Activity → Two lines below mark the span: the one containing "Screen dimensions: 384x811" and the one containing "Click the External". Set down both, plus every line between, exactly as they stand, and nothing else.

Saved data entries
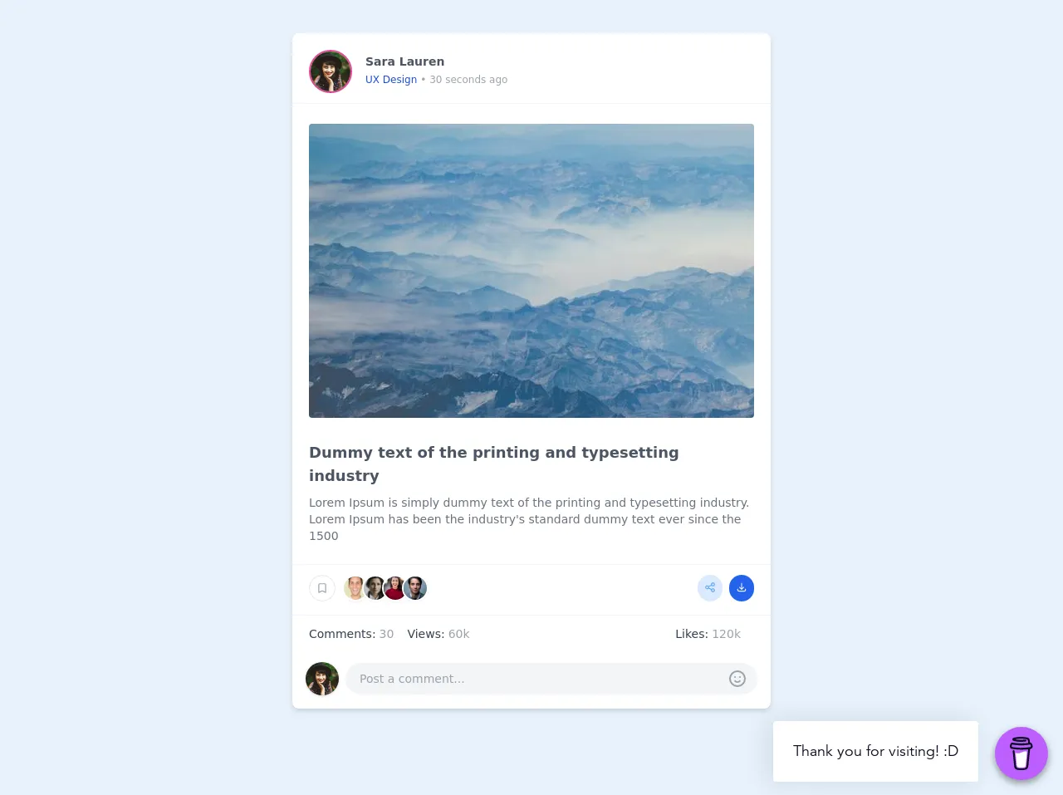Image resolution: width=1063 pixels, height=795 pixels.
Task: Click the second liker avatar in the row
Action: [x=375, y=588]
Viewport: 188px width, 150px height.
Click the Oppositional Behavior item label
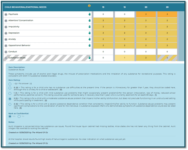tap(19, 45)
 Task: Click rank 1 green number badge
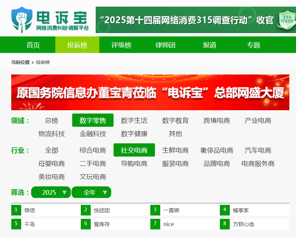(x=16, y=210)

---

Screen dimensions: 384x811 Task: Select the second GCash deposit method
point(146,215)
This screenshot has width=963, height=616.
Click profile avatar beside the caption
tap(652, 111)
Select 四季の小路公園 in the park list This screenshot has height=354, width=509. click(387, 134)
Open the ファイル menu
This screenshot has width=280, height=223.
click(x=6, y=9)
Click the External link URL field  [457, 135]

Task response →
Screen dimensions: 384x811 Task: Select the second GCash deposit method
point(146,215)
This screenshot has width=963, height=616.
Click profile avatar beside the caption
tap(652, 111)
Select 四季の小路公園 in the park list This screenshot has height=354, width=509. click(387, 134)
Open the ファイル menu
This screenshot has width=280, height=223.
click(x=6, y=9)
Click the External link URL field  [457, 135]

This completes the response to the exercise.